Collected data
----

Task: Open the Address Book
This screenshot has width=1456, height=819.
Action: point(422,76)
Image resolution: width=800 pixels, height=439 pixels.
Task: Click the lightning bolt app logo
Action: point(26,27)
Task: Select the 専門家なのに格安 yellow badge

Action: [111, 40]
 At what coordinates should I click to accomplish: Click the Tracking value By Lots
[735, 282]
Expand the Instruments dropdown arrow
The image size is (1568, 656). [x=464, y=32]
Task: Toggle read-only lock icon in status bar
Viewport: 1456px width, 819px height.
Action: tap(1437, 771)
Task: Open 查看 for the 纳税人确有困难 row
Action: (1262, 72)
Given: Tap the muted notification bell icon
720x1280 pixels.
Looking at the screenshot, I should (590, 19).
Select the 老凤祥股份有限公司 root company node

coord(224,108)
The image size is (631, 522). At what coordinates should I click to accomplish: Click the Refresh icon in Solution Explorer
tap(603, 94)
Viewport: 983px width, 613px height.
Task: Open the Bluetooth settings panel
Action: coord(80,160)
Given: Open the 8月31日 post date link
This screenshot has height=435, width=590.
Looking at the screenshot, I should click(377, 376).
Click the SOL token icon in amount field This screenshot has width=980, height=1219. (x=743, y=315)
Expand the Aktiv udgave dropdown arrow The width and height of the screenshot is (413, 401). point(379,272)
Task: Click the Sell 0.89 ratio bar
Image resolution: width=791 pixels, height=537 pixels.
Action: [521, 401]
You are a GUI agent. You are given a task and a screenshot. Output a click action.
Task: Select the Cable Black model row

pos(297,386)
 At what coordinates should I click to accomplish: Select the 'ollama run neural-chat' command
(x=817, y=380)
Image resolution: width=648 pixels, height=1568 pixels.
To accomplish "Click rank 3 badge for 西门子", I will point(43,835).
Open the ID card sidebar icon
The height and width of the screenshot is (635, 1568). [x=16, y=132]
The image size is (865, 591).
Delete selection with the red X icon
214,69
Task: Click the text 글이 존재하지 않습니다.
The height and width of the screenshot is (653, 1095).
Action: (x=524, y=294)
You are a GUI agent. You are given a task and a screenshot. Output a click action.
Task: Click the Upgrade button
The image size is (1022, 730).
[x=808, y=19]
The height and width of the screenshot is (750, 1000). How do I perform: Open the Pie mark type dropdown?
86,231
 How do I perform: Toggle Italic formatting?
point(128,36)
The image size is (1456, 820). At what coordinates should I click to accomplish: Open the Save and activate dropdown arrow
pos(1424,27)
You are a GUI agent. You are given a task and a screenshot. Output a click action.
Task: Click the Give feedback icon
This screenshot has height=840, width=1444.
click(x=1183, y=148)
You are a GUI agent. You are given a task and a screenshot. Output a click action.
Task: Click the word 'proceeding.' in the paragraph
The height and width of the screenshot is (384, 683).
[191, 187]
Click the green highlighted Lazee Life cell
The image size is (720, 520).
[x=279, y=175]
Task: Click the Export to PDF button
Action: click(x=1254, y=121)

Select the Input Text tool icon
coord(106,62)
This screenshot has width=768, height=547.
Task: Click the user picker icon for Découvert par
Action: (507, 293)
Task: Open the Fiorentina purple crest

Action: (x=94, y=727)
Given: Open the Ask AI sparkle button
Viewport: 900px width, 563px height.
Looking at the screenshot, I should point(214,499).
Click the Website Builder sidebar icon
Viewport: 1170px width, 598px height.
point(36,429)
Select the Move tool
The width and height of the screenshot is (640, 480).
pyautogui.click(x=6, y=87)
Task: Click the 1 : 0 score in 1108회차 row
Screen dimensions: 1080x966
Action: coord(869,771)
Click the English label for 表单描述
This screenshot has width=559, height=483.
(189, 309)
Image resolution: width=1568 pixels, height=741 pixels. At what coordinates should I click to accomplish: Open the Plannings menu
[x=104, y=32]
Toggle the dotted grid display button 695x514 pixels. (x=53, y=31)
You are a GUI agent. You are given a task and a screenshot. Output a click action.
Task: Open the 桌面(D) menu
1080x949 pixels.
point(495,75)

----

DESCRIPTION OF THE TASK
Write the records out again. Keep every line exactly as it is.

RESPONSE
Task: Open the Address Book
This screenshot has width=1456, height=819.
Action: point(422,76)
Image resolution: width=800 pixels, height=439 pixels.
Task: Click the lightning bolt app logo
Action: point(26,27)
Task: Select the 専門家なのに格安 yellow badge

Action: [111, 40]
 At what coordinates should I click to accomplish: Click the Tracking value By Lots
[735, 282]
Expand the Instruments dropdown arrow
The image size is (1568, 656). [x=464, y=32]
Task: Toggle read-only lock icon in status bar
Viewport: 1456px width, 819px height.
Action: tap(1437, 771)
Task: Open 查看 for the 纳税人确有困难 row
Action: (1262, 72)
Given: Tap the muted notification bell icon
720x1280 pixels.
Looking at the screenshot, I should (590, 19).
Select the 老凤祥股份有限公司 root company node

coord(224,108)
The image size is (631, 522). At what coordinates should I click to accomplish: Click the Refresh icon in Solution Explorer
tap(603, 94)
Viewport: 983px width, 613px height.
Task: Open the Bluetooth settings panel
Action: coord(80,160)
Given: Open the 8月31日 post date link
This screenshot has height=435, width=590.
Looking at the screenshot, I should click(377, 376).
Click the SOL token icon in amount field This screenshot has width=980, height=1219. (x=743, y=315)
Expand the Aktiv udgave dropdown arrow The width and height of the screenshot is (413, 401). point(379,272)
Task: Click the Sell 0.89 ratio bar
Image resolution: width=791 pixels, height=537 pixels.
Action: [521, 401]
You are a GUI agent. You are given a task and a screenshot. Output a click action.
Task: Select the Cable Black model row

pos(297,386)
 At what coordinates should I click to accomplish: Select the 'ollama run neural-chat' command
(x=817, y=380)
Image resolution: width=648 pixels, height=1568 pixels.
To accomplish "Click rank 3 badge for 西门子", I will point(43,835).
Open the ID card sidebar icon
The height and width of the screenshot is (635, 1568). [x=16, y=132]
The image size is (865, 591).
Delete selection with the red X icon
214,69
Task: Click the text 글이 존재하지 않습니다.
The height and width of the screenshot is (653, 1095).
Action: (x=524, y=294)
You are a GUI agent. You are given a task and a screenshot. Output a click action.
Task: Click the Upgrade button
The image size is (1022, 730).
[x=808, y=19]
The height and width of the screenshot is (750, 1000). How do I perform: Open the Pie mark type dropdown?
86,231
 How do I perform: Toggle Italic formatting?
point(128,36)
The image size is (1456, 820). At what coordinates should I click to accomplish: Open the Save and activate dropdown arrow
pos(1424,27)
You are a GUI agent. You are given a task and a screenshot. Output a click action.
Task: Click the Give feedback icon
This screenshot has height=840, width=1444.
click(x=1183, y=148)
You are a GUI agent. You are given a task and a screenshot. Output a click action.
Task: Click the word 'proceeding.' in the paragraph
The height and width of the screenshot is (384, 683).
[191, 187]
Click the green highlighted Lazee Life cell
The image size is (720, 520).
[x=279, y=175]
Task: Click the Export to PDF button
Action: click(x=1254, y=121)

Select the Input Text tool icon
coord(106,62)
This screenshot has width=768, height=547.
Task: Click the user picker icon for Découvert par
Action: (507, 293)
Task: Open the Fiorentina purple crest

Action: (x=94, y=727)
Given: Open the Ask AI sparkle button
Viewport: 900px width, 563px height.
Looking at the screenshot, I should point(214,499).
Click the Website Builder sidebar icon
Viewport: 1170px width, 598px height.
point(36,429)
Select the Move tool
The width and height of the screenshot is (640, 480).
pyautogui.click(x=6, y=87)
Task: Click the 1 : 0 score in 1108회차 row
Screen dimensions: 1080x966
Action: coord(869,771)
Click the English label for 表单描述
This screenshot has width=559, height=483.
(189, 309)
Image resolution: width=1568 pixels, height=741 pixels. At what coordinates should I click to accomplish: Open the Plannings menu
[x=104, y=32]
Toggle the dotted grid display button 695x514 pixels. (x=53, y=31)
You are a GUI agent. You are given a task and a screenshot. Output a click action.
Task: Open the 桌面(D) menu
1080x949 pixels.
point(495,75)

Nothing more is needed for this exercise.